BEGIN DATA RECORDS

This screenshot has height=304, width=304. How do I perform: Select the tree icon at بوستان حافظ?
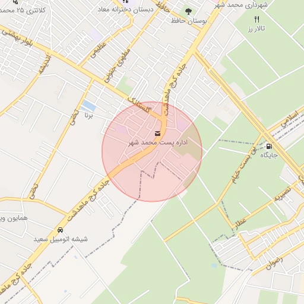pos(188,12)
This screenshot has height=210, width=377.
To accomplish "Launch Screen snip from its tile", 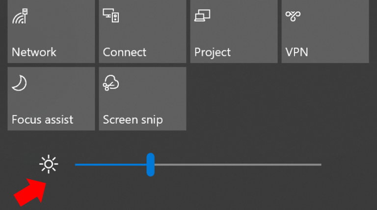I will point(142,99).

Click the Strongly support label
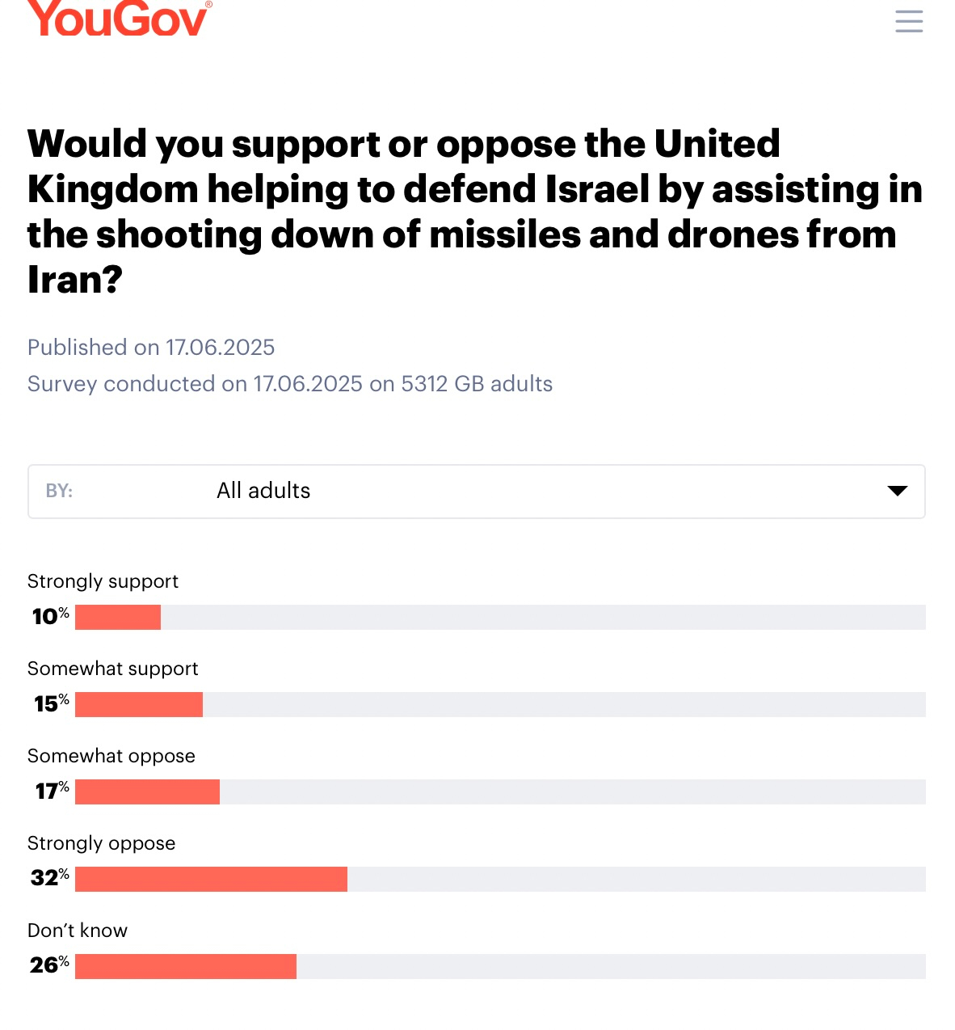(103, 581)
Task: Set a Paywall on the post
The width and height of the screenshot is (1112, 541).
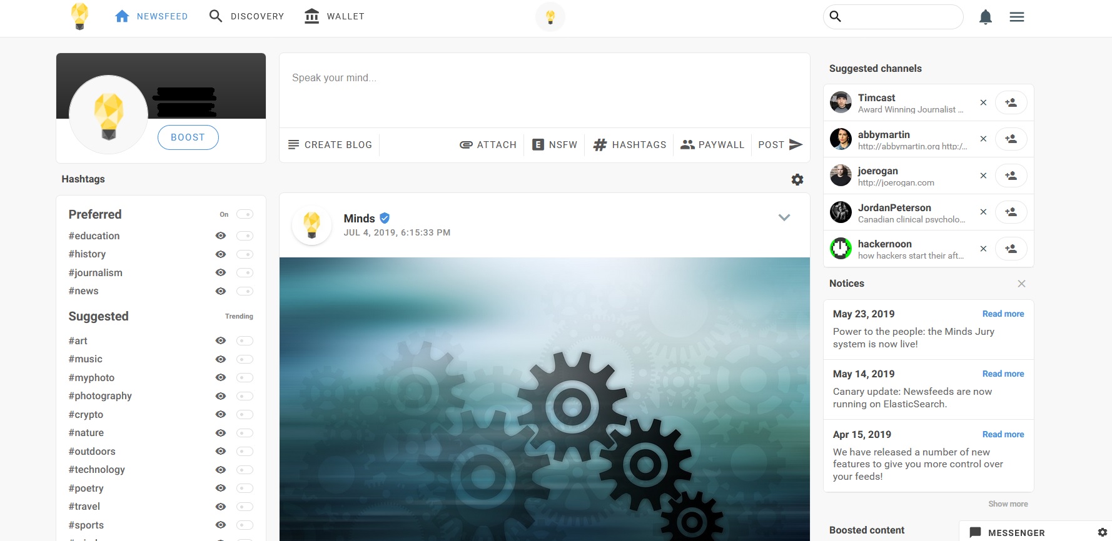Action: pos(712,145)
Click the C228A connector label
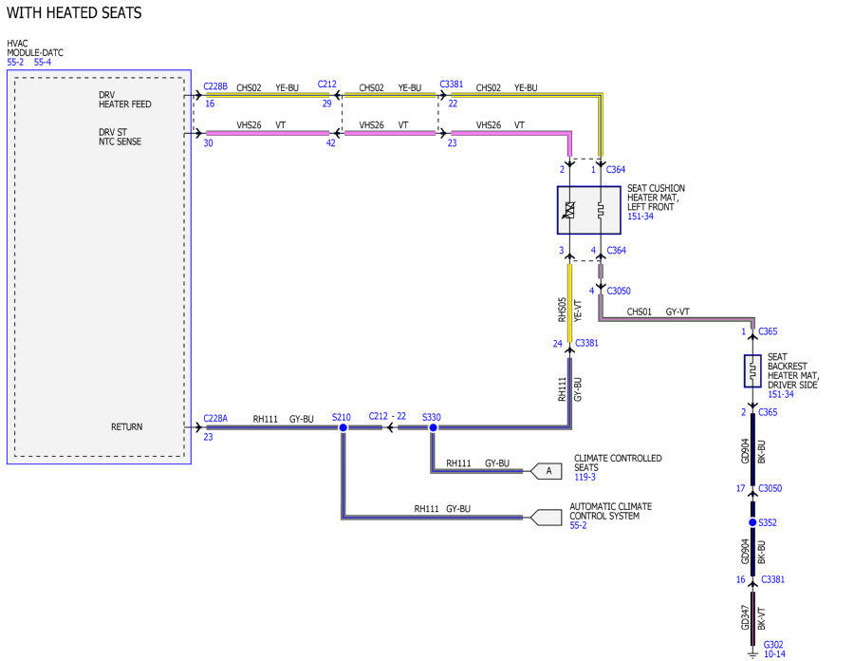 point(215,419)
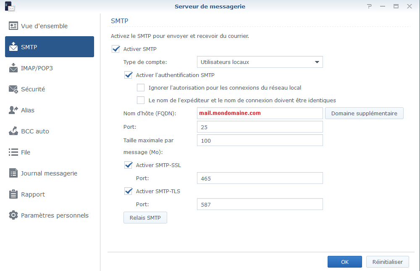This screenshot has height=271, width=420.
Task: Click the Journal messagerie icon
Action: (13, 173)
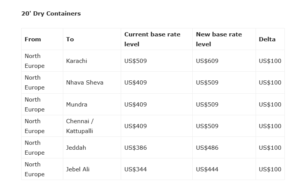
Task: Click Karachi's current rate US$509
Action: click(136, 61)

END DATA RECORDS
BEGIN DATA RECORDS

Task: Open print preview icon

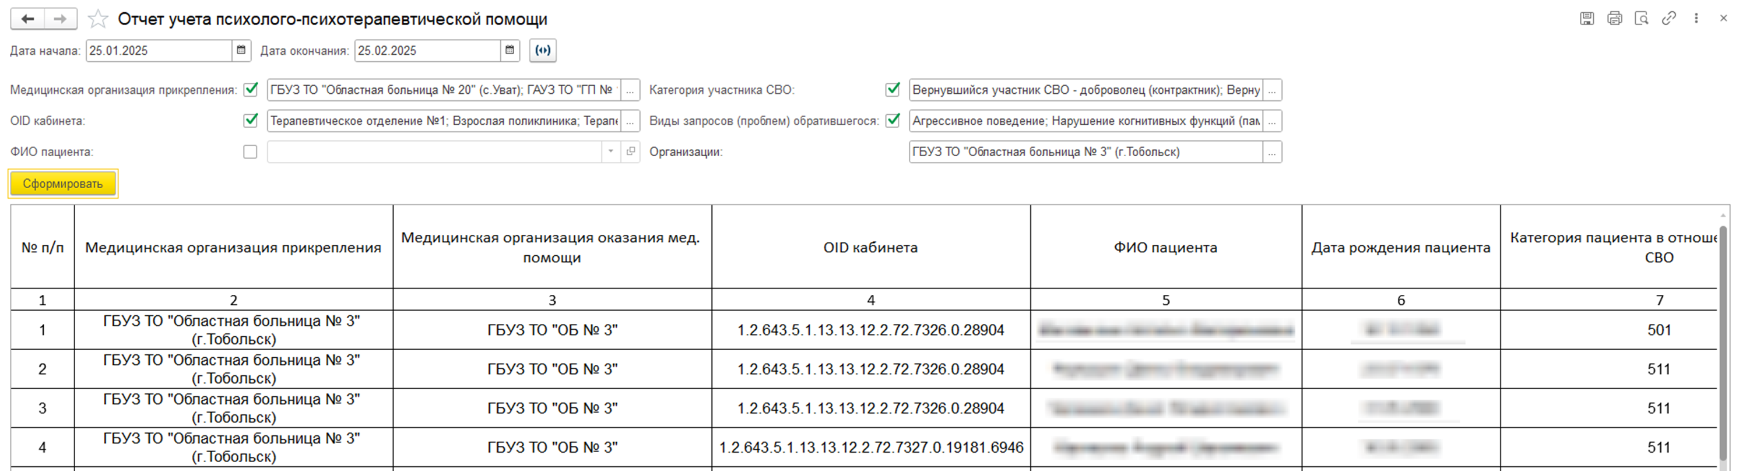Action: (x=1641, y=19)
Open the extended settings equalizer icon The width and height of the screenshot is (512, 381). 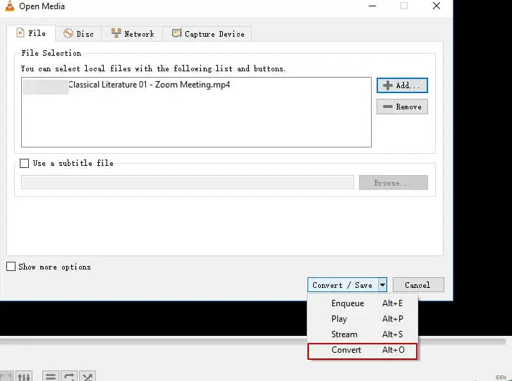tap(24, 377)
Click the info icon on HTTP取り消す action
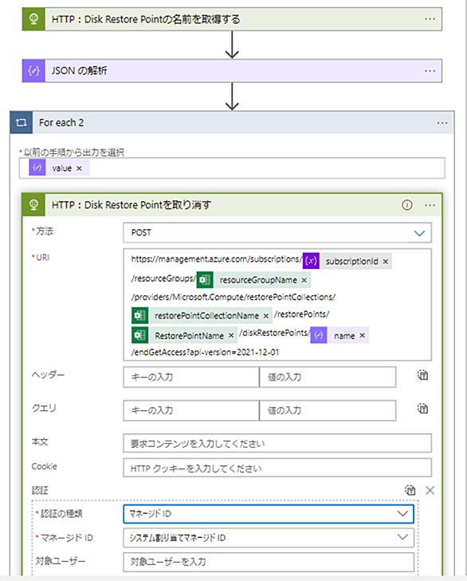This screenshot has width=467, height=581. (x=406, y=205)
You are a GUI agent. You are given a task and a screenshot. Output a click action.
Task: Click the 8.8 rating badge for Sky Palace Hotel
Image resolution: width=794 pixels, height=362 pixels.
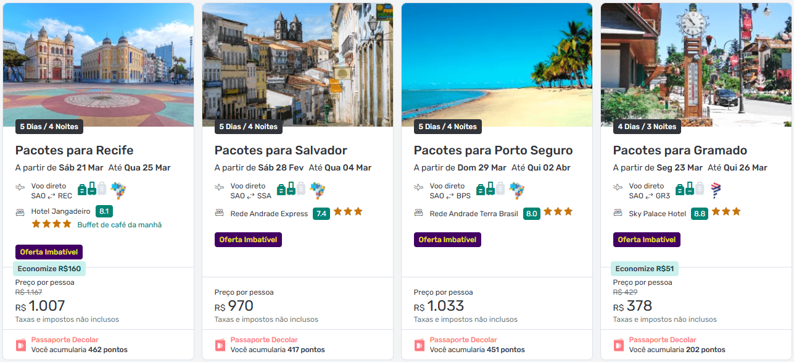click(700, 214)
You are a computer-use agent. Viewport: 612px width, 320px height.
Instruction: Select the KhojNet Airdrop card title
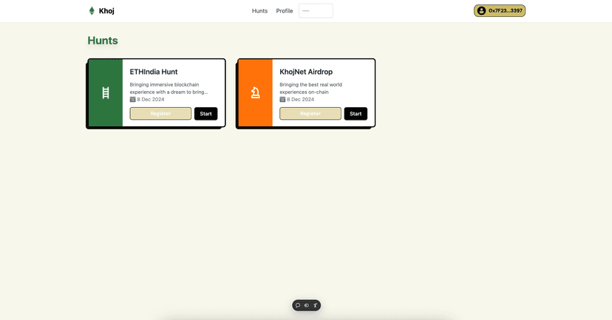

END DATA RECORDS

> **DIRECTIONS**: Please output exactly the lines between the one holding "You are a computer-use" and the one holding "Instruction: Select the" in the records above, inclusive, and nothing more.

> **SOLUTION**:
You are a computer-use agent. Viewport: 612px width, 320px height.
Instruction: Select the KhojNet Airdrop card title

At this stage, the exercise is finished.